What did you do to keep the faith that Zoey would go home with you?

“HOPE was my motto. It was written on my mirror where I could always see it. It was an acronym Have Only Positive Expectations. Staying positive was NOT EASY! So many days horrible thoughts ran through my mind. But I knew that this baby deserved the chance to be loved, to learn and be nurtured and grow in our family. I saw photos in my mind of what I wanted and what I knew would be ours someday. I knew if I could make it to 36 weeks that I would be going home with a baby! I had seen it happen on many accounts working at the hospital. My husband always would tell me about our baby that we would have and the things that we would do as a family and that brought the hope back on my hard days.”

Tell me about Zoey, your rainbow baby.  

“Zoey is truly a ray of sunshine. Everyone she meets always says how cute and happy she is and it makes them smile too! She was a very good baby, even when I would have a panic attack in the night because I had this looming fear that something would happen to her on my watch. The days turned into weeks and months and I slowly started feeling like my old self. My old self before the loss. My heart was healing. She was healing me. I am finally a mother to a baby that I can take to the grocery store! Everything has a whole new level of gratitude and I hope to teach her that as she gets older. We just relish in her silly personality and literally smother her in kisses every single day.”

How has photography and social media helped you heal?

“I first looked to social media as a diary of my grieving. I was on Instagram and searched the hashtag #infantloss and #angelmom. There are SO many people that have lost babies and children! It really breaks my heart that so many have felt what we have gone through. But,  in this community I found a woman who had a eerily similar situation to ours. We became fast friends and both have rainbow daughters now. I connected with so many other women who I knew I could message day or night about how I was feeling.

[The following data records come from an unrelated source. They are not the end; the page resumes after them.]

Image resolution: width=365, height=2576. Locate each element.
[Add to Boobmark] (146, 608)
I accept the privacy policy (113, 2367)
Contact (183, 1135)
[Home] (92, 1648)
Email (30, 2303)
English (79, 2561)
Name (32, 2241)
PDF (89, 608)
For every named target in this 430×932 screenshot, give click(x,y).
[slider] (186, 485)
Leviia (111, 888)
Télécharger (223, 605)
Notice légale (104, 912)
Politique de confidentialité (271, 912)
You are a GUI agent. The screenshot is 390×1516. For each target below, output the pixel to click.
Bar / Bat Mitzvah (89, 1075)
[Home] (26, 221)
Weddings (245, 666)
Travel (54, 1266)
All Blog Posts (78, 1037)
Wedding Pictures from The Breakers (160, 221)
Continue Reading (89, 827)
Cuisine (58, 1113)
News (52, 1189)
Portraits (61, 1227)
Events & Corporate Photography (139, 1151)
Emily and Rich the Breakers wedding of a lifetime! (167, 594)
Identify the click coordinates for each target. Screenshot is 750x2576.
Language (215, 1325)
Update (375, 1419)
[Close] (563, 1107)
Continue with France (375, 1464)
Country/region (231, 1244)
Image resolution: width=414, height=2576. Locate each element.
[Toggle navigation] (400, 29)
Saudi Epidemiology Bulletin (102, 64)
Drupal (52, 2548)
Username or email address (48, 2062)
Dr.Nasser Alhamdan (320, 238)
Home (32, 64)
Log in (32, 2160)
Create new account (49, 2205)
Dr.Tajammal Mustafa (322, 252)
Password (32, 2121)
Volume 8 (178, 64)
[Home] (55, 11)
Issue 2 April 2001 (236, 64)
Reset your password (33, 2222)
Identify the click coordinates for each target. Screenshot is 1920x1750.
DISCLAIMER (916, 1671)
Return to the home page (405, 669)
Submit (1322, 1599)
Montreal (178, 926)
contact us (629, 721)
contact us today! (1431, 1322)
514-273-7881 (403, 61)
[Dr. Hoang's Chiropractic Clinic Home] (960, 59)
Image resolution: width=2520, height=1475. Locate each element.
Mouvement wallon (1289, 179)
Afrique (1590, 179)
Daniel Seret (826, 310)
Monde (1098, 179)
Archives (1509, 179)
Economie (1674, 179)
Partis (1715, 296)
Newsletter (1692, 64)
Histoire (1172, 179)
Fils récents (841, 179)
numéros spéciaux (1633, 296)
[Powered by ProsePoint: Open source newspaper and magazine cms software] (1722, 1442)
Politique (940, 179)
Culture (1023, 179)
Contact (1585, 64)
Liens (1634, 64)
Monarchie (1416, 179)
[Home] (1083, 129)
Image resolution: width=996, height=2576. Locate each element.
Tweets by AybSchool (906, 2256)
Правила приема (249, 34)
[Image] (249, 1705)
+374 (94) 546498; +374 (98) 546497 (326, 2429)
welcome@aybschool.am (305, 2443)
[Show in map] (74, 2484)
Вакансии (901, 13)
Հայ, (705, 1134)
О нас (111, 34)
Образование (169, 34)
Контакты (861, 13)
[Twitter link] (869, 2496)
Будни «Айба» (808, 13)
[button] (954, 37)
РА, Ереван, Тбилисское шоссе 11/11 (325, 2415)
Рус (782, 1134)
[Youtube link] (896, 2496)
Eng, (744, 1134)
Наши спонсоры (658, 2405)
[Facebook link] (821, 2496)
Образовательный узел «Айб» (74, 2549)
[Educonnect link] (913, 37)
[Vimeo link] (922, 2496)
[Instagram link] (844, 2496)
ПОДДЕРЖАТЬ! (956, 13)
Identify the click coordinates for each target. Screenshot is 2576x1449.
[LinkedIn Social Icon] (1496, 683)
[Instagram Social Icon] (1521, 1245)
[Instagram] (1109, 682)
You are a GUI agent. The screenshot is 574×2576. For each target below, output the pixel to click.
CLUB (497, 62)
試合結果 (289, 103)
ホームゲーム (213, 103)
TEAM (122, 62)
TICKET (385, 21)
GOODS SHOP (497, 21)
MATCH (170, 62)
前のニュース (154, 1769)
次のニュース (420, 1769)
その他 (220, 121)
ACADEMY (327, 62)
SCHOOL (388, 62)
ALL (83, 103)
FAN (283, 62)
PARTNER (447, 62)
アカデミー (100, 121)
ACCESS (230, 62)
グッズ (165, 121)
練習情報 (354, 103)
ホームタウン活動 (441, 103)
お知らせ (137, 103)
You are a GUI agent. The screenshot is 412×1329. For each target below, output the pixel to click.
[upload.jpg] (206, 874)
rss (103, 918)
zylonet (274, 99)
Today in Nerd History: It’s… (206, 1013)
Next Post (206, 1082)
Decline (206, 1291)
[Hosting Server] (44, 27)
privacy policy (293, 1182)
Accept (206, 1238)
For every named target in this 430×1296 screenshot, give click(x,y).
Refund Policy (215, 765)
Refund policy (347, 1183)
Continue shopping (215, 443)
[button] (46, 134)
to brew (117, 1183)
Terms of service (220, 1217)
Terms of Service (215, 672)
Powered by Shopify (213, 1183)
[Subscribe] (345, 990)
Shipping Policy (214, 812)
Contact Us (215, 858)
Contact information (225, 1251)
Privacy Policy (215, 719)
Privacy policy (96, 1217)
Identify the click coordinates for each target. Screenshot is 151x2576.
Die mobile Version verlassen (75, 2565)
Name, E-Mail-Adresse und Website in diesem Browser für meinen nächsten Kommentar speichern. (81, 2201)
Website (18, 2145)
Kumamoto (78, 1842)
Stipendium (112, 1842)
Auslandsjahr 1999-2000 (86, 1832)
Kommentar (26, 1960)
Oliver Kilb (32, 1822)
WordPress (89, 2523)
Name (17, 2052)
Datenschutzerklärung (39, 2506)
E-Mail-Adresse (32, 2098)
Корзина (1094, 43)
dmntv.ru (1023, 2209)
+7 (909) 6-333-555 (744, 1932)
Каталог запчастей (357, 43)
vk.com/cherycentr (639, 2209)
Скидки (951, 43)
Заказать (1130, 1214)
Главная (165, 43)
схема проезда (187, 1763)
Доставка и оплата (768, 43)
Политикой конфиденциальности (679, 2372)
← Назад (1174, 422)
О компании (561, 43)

Photography is my profession, my hobby and my therapy. When I look through the lens all my other problems go away. I have laser focus on the task at hand. So to plan and take photos was a great way to work through so many issues I had from losing Dominic.  Taking photos of other babies to friends who would model for me just to get me out of the house helped me heal. Every little bit helped. It helped pull me up when I was drowning with anxiety, depression and PTSD.”

How do you continue to heal and pay it forward in honor of Dominic?

“After the loss of Dominic I had a friend who took the milk I had pumped for him (over 400 oz.) She always sent me photos of her daughter having her bottles of my milk and it made me feel like some good came out of such a hard situation. Every year to celebrate Dominic’s Birthday we like to donate something to the NICU where he spent his life. I always told myself that I was far too young to give up on my life. That I truly wanted to live because my son could not. I would carry him and his life with me through mine.”

It is such a blessing to know a woman with the faith, hope and courage that Kelsey possesses and I’m grateful we found each other through social media.  We needed to know each other for far more reasons than business purposes.

The moral of the story: There will be times when we feel hopelessness as we are tossed through the storms of life, but with the ability to have only positive expectations, we can face anything and experience the rainbow after the storm.